Benvenuta Boiani nacque a Cividale del Friuli nel 1255.

Nessuna cosa passeggera l’attraeva, e le sei sorelle non riuscirono mai a piegarla alle vanità mondane.

Guidata solo dal suo fervore, e dall’inesperienza della sua giovinezza, si dette a penitenze inaudite.

Le apparve allora il Santo Padre Domenico, rimproverandola severamente degli indiscreti rigori e ingiungendole ripetutamente di mettersi per la via regale della santa ubbidienza.

Le indicò lui stesso il santo Domenicano a cui doveva rivolgersi, il quale la diresse per tutta la vita. Ricevuto l’Abito del Terz’Ordine imitò nelle veglie e nei digiuni i religiosi dell’Ordine.

Ammalatasi gravemente, forse in seguito a tante penitenze, dopo cinque anni di spasimi fu miracolosamente guarita dal glorioso Patriarca Domenico. I pochi anni che le restarono furono tutti spesi nella contemplazione e nel sacrificio completo di sé.

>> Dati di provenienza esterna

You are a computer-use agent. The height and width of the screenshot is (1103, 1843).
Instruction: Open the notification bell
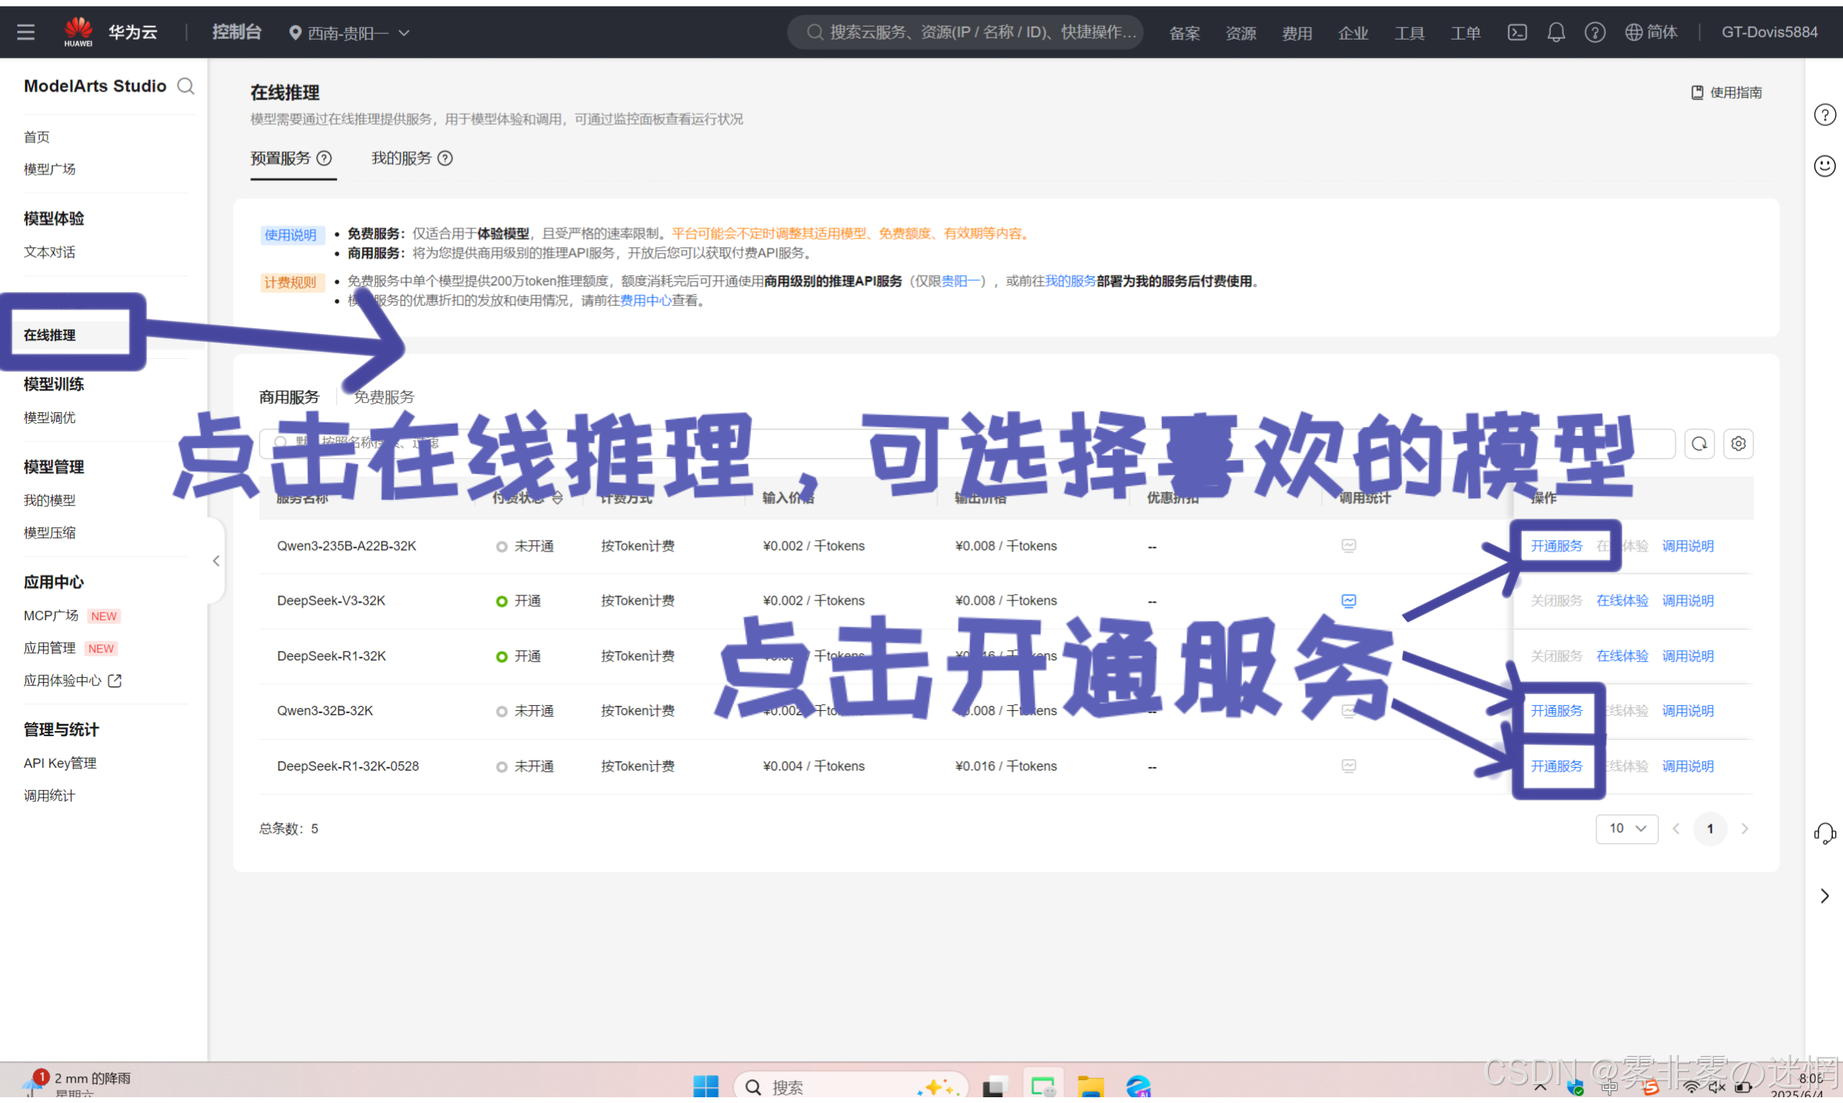[1555, 32]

Fu tormentata in tutti i modi dal diavolo, ma godette anche di celesti favori. Molte furono le apparizioni della Madonna, belle e sempre ricche di simboli. Ai confratelli e alle sorelle del Terz’Ordine, e soprattutto al popolo, la sua breve vita fu luce ed esempio mirabili.

Morì a trentotto anni, nel 1292, nel suo paese natale di Cividale. Sepolta nella chiesa locale dei Domenicani, il suo corpo non è stato poi più trovato.

Papa Clemente XIII il 6 febbraio 1765 ha confermato il culto e il titolo di Beata.